TO DO
Scan the material below for lines with the word "will". Reply with the count and no other words.

══════════

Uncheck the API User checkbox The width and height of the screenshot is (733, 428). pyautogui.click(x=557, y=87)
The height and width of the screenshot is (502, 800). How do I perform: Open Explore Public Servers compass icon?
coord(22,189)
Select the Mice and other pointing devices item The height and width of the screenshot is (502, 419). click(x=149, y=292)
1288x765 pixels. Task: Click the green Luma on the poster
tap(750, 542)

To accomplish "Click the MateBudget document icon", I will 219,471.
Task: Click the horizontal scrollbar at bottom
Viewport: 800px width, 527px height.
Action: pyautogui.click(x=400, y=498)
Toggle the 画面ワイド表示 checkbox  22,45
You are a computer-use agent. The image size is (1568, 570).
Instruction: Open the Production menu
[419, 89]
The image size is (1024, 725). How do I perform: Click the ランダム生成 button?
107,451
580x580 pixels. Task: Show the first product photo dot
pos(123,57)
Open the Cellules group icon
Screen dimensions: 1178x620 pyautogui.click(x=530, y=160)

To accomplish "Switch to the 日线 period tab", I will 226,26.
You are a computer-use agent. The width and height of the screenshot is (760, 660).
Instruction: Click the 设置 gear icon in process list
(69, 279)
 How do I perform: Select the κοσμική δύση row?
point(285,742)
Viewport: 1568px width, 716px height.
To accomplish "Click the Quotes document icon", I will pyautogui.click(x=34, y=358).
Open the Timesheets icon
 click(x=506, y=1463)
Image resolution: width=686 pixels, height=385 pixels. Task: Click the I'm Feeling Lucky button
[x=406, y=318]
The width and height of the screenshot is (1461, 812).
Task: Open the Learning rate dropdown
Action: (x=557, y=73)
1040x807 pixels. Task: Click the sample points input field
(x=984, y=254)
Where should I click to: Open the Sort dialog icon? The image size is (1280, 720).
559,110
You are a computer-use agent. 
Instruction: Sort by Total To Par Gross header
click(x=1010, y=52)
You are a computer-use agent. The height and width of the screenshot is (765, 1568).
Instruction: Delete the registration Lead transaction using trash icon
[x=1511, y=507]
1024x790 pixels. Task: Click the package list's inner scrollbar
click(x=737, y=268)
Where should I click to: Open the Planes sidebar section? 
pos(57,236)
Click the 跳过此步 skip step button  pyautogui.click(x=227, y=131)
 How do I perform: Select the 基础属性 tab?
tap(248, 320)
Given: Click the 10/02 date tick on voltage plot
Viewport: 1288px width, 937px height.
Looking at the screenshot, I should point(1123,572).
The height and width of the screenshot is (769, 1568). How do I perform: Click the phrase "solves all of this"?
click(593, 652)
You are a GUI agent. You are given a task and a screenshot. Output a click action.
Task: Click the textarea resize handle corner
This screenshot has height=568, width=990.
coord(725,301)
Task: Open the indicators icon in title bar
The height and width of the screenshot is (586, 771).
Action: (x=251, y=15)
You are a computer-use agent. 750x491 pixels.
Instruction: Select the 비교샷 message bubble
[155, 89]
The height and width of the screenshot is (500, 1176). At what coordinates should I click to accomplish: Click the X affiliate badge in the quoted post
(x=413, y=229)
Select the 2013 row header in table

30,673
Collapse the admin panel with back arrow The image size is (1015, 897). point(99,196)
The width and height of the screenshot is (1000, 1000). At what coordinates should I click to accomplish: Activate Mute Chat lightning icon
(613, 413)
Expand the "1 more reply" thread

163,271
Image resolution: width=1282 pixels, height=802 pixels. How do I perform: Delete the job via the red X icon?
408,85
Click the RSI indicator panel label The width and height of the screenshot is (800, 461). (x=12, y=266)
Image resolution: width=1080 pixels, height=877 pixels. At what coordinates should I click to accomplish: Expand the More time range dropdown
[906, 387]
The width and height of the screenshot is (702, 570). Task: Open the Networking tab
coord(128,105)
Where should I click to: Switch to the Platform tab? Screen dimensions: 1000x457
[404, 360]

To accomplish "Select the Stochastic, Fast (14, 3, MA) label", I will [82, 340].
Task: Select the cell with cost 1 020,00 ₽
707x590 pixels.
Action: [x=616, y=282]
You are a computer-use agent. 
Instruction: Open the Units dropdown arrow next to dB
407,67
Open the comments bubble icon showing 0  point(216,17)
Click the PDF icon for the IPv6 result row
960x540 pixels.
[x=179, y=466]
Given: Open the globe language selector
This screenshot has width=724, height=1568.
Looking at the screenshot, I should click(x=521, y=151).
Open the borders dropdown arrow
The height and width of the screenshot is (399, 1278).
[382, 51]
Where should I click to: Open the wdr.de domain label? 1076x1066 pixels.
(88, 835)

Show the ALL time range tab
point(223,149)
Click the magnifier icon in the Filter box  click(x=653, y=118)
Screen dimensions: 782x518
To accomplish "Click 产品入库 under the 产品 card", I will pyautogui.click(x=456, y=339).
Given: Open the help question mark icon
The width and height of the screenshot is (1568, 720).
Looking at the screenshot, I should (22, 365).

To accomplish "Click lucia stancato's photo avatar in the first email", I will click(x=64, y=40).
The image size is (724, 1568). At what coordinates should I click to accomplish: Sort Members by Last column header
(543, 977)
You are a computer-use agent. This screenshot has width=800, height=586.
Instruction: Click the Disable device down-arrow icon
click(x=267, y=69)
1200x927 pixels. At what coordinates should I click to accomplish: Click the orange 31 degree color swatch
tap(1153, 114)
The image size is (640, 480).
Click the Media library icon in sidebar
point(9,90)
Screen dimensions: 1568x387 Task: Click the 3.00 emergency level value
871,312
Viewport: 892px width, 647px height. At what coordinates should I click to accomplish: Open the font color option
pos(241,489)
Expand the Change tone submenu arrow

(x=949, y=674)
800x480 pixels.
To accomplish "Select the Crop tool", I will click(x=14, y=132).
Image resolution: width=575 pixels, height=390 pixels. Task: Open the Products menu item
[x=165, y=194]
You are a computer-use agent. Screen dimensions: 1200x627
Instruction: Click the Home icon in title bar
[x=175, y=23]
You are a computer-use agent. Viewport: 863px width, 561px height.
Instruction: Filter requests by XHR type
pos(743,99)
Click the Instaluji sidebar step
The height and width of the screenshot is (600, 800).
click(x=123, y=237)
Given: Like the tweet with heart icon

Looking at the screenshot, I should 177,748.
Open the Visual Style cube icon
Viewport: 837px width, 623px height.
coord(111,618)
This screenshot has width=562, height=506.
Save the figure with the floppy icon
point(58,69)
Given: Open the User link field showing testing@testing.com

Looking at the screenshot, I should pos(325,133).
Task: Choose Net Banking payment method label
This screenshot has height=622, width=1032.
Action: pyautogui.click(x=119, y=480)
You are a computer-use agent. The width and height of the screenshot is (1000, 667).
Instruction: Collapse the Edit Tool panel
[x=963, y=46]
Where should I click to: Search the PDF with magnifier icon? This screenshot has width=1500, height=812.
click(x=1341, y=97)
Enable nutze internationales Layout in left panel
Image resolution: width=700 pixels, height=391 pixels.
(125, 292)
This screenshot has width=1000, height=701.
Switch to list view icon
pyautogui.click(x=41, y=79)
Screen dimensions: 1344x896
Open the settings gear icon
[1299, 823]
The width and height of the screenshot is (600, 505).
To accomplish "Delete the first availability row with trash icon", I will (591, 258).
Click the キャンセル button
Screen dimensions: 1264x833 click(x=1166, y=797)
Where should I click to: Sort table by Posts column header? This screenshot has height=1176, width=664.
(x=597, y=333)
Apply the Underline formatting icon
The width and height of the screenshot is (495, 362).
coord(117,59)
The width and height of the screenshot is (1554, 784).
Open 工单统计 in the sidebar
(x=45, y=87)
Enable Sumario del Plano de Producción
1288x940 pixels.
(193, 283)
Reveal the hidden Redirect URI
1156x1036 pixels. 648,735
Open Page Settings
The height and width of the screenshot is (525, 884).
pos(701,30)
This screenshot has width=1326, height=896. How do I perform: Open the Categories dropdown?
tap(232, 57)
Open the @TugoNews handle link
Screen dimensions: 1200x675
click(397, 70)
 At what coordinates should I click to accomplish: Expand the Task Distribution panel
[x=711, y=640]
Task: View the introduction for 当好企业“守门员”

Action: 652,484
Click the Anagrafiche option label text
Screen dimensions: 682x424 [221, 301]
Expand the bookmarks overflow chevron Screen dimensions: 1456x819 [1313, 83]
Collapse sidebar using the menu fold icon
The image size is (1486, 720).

══════════

RESPONSE AREA
8